À son compte depuis peu, après 13 ans de pratique principalement au sein d'une entreprise d'informatique, Me Choinière estime que cette réussite est un baume sur toutes les embûches inhérentes à son entrée dans le monde de la pratique privée. « Cette période de transition a été difficile. C'est une profession passionnante, mais la plus grande difficulté que j'ai rencontrée, c'est de tout faire moi-même. »
C'est justement alors qu'il gérait cette réorientation de carrière que le lauréat a été saisi par la cause qui lui a valu la récompense. Le 9 septembre, une journaliste de la radio de Radio-Canada fait état du manque flagrant d'impartialité du système de justice biélorusse par rapport au pouvoir politique et du procès tronqué dont aurait été victime un chercheur, le Dr Yuri I. Bandazhevsky.
Ce dernier a été condamné par la chambre militaire de la Cour suprême de Biélorussie à huit ans de prison pour avoir reçu des pots-de-vin, 25 800 $US au total.
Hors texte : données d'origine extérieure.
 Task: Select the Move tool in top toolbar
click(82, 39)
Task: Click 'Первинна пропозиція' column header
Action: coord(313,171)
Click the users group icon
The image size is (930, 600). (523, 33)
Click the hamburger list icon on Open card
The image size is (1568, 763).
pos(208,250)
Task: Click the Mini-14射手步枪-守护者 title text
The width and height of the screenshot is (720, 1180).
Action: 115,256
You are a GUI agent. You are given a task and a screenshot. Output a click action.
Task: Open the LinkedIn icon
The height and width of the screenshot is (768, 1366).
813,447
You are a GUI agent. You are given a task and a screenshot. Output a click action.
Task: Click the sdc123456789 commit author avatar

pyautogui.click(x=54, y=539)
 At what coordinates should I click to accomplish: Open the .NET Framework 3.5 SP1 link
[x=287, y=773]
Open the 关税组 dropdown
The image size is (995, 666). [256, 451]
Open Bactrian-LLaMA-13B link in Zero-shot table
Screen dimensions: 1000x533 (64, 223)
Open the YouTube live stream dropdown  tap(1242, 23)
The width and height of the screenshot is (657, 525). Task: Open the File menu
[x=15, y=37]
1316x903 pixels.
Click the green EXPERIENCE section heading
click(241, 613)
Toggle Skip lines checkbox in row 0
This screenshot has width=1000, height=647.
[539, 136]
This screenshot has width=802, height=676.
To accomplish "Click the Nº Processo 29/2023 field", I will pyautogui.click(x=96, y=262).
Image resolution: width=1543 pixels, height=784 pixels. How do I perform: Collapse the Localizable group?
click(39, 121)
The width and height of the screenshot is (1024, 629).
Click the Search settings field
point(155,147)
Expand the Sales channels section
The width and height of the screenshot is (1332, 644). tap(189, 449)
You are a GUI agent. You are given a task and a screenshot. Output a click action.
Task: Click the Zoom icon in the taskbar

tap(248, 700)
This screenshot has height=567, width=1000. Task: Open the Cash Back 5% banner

Il appert cependant que des experts internationaux, dont l'ambassadeur dans cette ancienne république russe de l'Organisation pour la sécurité et la coopération en Europe (OSCE), ont observé des violations flagrantes des règles de droit au cours des procédures. Que les témoins principaux se sont rétractés et que le Dr Bandazhevsky était réputé pour ses critiques soutenues envers son gouvernement.
Il aurait notamment déploré le projet du président Lukachenko de permettre aux populations de retourner s'établir sur les terres contaminées par la catastrophe nucléaire de Tchernobyl. En tant que spécialiste d'anatomie pathologique et recteur de l'Institut étatique de médecine de Gomel, le chercheur avait d'ailleurs participé, a noté Me Choinière, à plusieurs dizaines d'études sur les conséquences des radiations sur la santé humaine.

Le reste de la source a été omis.